Für das Klimaministerium (BMK) erklärte eine Expertin dem Ausschuss, man verstehe die Bedenken bei einzelnen Maßnahmen, wenn auch die allgemeine Zielsetzung der Verordnung begrüßt werde. Die anvisierte Verordnung ziele nicht auf die Stilllegung landwirtschaftlicher Flächen ab, vielmehr werde Biolandwirtschaft als Wiederherstellungmaßnahme angeführt. Grundsätzlich seien die für Naturschutz, Land- und Forstwirtschaft sowie Wasserwirtschaft zuständigen Stellen in die Diskussionen über den Kommissionsvorschlag einzubinden, weswegen das BMK einen „Stakeholderdialog“ darüber eröffnet habe. Die Bundesländer seien mit ihren Einwänden in den Ratsverhandlungen „stark vertreten“, wies sie Vorhaltungen, unter anderem von Hübner (FPÖ/W), aber auch von Landwirtschaftskammer und Wirtschaftskammer, zurück, Österreichs Interessen auf EU-Ebene nicht ausreichend zu vertreten.

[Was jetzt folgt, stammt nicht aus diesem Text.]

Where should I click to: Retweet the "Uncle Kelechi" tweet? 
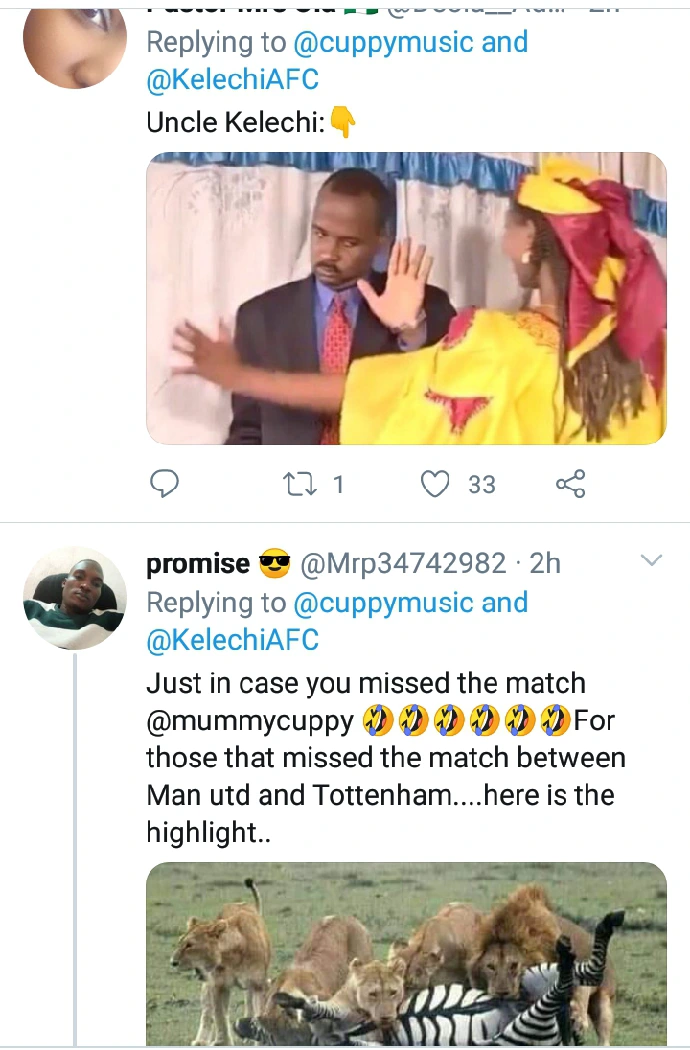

Klare Ablehnung zeigte die FPÖ auch gegen die Klassifizierung von Insekten als neuartige Lebensmittel, wie sie Hübner (FPÖ/W) zufolge in einem Durchführungsrechtsakt zur angepeilten Verordnung aufscheint. Konkret wolle die Kommission die Beimengung von „Grillen oder Getreideschimmelkäfern“ in Backwaren und Aufstrichen ermöglichen, hält er in seinem Antrag auf Stellungnahme dagegen erbost fest. Der Antrag wurde von der Ausschussmehrheit nicht angenommen, obwohl die Bemerkung von Schreuder (Grüne/W), strenge Kennzeichnungspflichten würden damit einhergehen, von Andreas Arthur Spanring (FPÖ/St) als realitätsfern abgetan wurde.